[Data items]

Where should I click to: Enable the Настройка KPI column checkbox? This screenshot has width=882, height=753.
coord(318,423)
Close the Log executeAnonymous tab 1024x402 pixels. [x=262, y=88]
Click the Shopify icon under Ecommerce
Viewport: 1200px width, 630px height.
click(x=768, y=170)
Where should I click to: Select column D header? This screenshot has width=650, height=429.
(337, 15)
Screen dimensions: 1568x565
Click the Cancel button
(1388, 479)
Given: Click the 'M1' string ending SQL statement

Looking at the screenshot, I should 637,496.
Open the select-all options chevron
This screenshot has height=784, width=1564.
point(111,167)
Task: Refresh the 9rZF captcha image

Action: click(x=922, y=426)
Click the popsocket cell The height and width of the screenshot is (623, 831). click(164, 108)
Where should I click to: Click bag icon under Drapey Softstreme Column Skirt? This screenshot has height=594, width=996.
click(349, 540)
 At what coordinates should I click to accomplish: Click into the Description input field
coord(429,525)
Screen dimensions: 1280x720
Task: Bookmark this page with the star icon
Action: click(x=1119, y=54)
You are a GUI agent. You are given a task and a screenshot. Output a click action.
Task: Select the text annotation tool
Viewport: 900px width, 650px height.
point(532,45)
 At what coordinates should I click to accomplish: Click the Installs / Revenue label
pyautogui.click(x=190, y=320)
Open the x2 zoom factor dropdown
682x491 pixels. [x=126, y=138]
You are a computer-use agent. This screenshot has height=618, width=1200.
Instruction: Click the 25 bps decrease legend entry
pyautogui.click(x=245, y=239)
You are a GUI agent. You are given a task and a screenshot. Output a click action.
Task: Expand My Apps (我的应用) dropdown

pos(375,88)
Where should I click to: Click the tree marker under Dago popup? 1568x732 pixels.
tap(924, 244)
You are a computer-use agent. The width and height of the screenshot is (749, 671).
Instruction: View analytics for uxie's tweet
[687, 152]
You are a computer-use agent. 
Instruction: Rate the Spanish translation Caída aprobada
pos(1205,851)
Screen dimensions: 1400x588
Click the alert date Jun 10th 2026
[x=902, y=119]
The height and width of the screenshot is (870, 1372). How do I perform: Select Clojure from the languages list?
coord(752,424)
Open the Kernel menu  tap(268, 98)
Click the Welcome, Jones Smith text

## Work instruction
Check each line above for the string "agent", then copy the ones that have it.

## Expected answer
You are a GUI agent. You are given a task and a screenshot. Output a click action.
You are a computer-use agent. This screenshot has height=618, width=1200.
You are a GUI agent. You are given a task and a screenshot. Output a click action.
You are a computer-use agent. The width and height of the screenshot is (749, 671).
You are a computer-use agent. 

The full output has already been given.